**Given request:** Turn the rows below into a JSON list of strings with one string per line, and omit the blank lines.

Rows for finding displayed items:

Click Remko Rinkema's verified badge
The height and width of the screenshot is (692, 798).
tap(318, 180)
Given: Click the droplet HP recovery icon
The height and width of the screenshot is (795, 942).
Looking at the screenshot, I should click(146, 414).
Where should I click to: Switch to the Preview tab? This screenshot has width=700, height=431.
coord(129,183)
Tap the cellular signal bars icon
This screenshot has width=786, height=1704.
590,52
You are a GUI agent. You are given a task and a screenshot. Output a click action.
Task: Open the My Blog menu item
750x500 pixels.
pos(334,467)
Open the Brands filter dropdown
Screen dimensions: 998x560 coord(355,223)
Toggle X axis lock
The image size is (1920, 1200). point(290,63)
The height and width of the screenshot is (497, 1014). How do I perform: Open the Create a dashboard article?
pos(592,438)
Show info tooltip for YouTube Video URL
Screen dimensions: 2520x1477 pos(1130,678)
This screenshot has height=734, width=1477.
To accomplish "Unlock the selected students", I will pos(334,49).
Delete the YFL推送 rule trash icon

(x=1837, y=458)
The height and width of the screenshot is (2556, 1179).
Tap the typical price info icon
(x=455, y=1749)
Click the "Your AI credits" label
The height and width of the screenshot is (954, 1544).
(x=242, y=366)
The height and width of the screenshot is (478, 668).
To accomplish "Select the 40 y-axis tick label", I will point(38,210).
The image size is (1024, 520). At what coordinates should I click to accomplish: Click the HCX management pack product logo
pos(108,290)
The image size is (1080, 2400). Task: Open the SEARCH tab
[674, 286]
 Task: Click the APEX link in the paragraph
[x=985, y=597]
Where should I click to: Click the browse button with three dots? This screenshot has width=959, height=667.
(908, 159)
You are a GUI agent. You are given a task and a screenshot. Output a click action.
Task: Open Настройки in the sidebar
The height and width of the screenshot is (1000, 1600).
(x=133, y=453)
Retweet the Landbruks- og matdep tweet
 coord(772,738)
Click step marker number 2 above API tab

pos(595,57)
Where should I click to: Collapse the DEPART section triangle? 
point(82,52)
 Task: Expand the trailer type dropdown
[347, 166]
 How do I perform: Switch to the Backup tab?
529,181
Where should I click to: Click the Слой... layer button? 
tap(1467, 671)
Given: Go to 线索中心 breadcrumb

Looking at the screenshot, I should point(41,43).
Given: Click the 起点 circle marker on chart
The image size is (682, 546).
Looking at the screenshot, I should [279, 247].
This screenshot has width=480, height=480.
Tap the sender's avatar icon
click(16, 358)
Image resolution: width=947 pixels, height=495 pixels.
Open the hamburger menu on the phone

**Response to the exercise:**
[
  "Click Remko Rinkema's verified badge",
  "The height and width of the screenshot is (692, 798).",
  "tap(318, 180)",
  "Given: Click the droplet HP recovery icon",
  "The height and width of the screenshot is (795, 942).",
  "Looking at the screenshot, I should click(146, 414).",
  "Where should I click to: Switch to the Preview tab? This screenshot has width=700, height=431.",
  "coord(129,183)",
  "Tap the cellular signal bars icon",
  "This screenshot has width=786, height=1704.",
  "590,52",
  "You are a GUI agent. You are given a task and a screenshot. Output a click action.",
  "Task: Open the My Blog menu item",
  "750x500 pixels.",
  "pos(334,467)",
  "Open the Brands filter dropdown",
  "Screen dimensions: 998x560 coord(355,223)",
  "Toggle X axis lock",
  "The image size is (1920, 1200). point(290,63)",
  "The height and width of the screenshot is (497, 1014). How do I perform: Open the Create a dashboard article?",
  "pos(592,438)",
  "Show info tooltip for YouTube Video URL",
  "Screen dimensions: 2520x1477 pos(1130,678)",
  "This screenshot has height=734, width=1477.",
  "To accomplish \"Unlock the selected students\", I will pos(334,49).",
  "Delete the YFL推送 rule trash icon",
  "(x=1837, y=458)",
  "The height and width of the screenshot is (2556, 1179).",
  "Tap the typical price info icon",
  "(x=455, y=1749)",
  "Click the \"Your AI credits\" label",
  "The height and width of the screenshot is (954, 1544).",
  "(x=242, y=366)",
  "The height and width of the screenshot is (478, 668).",
  "To accomplish \"Select the 40 y-axis tick label\", I will point(38,210).",
  "The image size is (1024, 520). At what coordinates should I click to accomplish: Click the HCX management pack product logo",
  "pos(108,290)",
  "The image size is (1080, 2400). Task: Open the SEARCH tab",
  "[674, 286]",
  " Task: Click the APEX link in the paragraph",
  "[x=985, y=597]",
  "Where should I click to: Click the browse button with three dots? This screenshot has width=959, height=667.",
  "(908, 159)",
  "You are a GUI agent. You are given a task and a screenshot. Output a click action.",
  "Task: Open Настройки in the sidebar",
  "The height and width of the screenshot is (1000, 1600).",
  "(x=133, y=453)",
  "Retweet the Landbruks- og matdep tweet",
  " coord(772,738)",
  "Click step marker number 2 above API tab",
  "pos(595,57)",
  "Where should I click to: Collapse the DEPART section triangle? ",
  "point(82,52)",
  " Task: Expand the trailer type dropdown",
  "[347, 166]",
  " How do I perform: Switch to the Backup tab?",
  "529,181",
  "Where should I click to: Click the Слой... layer button? ",
  "tap(1467, 671)",
  "Given: Go to 线索中心 breadcrumb",
  "Looking at the screenshot, I should point(41,43).",
  "Given: Click the 起点 circle marker on chart",
  "The image size is (682, 546).",
  "Looking at the screenshot, I should [279, 247].",
  "This screenshot has width=480, height=480.",
  "Tap the sender's avatar icon",
  "click(16, 358)",
  "Image resolution: width=947 pixels, height=495 pixels.",
  "Open the hamburger menu on the phone"
]